Compito :: Riprodurre integralmente, senza alcuna modifica, il brano sulla collezione della Galleria Cattedrale di Conversano riportato più sotto.

Brano di lettura ::

È vero che ogni collezione d’arte vale un discorso a sé, per i tanti fattori che hanno contribuito a comporla, come pure in relazione al gusto del collezionista e al senso che ad essa si è inteso attribuire.
Artefice della raccolta che vogliamo illustrare è Lucilla Tauro, titolare della Galleria Cattedrale a Conversano, uno spazio espositivo pensato sia per accogliere artisti viventi con le loro opere, sia per ospitare una collezione permanente, pazientemente costruita intorno a delle coordinate spazio-temporali ben delineate, una selezione dei maggiori artisti pugliesi del nostro tempo, gran parte dei quali operanti nel secolo scorso, con qualche eccezione: in direzione più remota un pastello di Giuseppe De Nittis e in direzione più recente i lavori di Franco Dellerba, Iginio lurilli e altri artisti viventi delle ultime generazioni.

Estratti dei dati ::
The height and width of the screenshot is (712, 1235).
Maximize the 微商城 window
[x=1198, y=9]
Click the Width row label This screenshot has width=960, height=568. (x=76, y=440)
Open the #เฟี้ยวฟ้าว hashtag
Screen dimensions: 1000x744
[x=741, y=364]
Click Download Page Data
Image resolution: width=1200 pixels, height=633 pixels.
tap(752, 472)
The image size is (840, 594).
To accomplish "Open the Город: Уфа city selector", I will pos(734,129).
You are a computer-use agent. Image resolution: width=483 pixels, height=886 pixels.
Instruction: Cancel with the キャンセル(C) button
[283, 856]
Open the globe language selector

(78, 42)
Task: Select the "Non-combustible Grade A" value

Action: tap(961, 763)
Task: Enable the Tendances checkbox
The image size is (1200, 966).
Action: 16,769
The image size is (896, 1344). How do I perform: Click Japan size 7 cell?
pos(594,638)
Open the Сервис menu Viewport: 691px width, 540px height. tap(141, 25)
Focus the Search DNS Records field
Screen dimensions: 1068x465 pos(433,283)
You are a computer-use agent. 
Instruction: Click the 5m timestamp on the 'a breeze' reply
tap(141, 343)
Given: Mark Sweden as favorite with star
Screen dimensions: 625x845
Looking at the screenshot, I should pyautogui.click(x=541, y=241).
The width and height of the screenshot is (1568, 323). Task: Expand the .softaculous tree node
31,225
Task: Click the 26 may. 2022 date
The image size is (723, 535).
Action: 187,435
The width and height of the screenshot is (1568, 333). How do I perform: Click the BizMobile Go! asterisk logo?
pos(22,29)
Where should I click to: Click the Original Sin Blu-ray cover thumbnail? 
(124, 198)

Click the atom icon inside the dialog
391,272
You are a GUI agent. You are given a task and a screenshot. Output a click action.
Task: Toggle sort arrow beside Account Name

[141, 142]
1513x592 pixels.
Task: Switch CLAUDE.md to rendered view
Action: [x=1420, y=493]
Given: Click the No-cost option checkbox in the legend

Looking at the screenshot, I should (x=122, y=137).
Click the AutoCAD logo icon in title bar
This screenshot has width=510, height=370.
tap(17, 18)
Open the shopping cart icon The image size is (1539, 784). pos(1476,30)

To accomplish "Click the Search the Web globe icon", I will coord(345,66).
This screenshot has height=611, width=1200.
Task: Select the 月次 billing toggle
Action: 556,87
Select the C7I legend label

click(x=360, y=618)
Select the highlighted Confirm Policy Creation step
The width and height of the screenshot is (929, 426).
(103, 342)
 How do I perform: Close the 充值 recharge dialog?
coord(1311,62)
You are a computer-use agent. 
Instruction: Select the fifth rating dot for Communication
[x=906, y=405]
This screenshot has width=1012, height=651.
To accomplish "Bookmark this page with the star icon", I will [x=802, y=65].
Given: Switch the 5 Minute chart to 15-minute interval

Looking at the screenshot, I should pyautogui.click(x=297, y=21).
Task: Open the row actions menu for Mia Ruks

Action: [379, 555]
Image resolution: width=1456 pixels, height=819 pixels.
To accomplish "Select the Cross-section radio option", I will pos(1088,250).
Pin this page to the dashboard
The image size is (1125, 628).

Soluzione ::
È vero che ogni collezione d’arte vale un discorso a sé, per i tanti fattori che hanno contribuito a comporla, come pure in relazione al gusto del collezionista e al senso che ad essa si è inteso attribuire.
Artefice della raccolta che vogliamo illustrare è Lucilla Tauro, titolare della Galleria Cattedrale a Conversano, uno spazio espositivo pensato sia per accogliere artisti viventi con le loro opere, sia per ospitare una collezione permanente, pazientemente costruita intorno a delle coordinate spazio-temporali ben delineate, una selezione dei maggiori artisti pugliesi del nostro tempo, gran parte dei quali operanti nel secolo scorso, con qualche eccezione: in direzione più remota un pastello di Giuseppe De Nittis e in direzione più recente i lavori di Franco Dellerba, Iginio lurilli e altri artisti viventi delle ultime generazioni.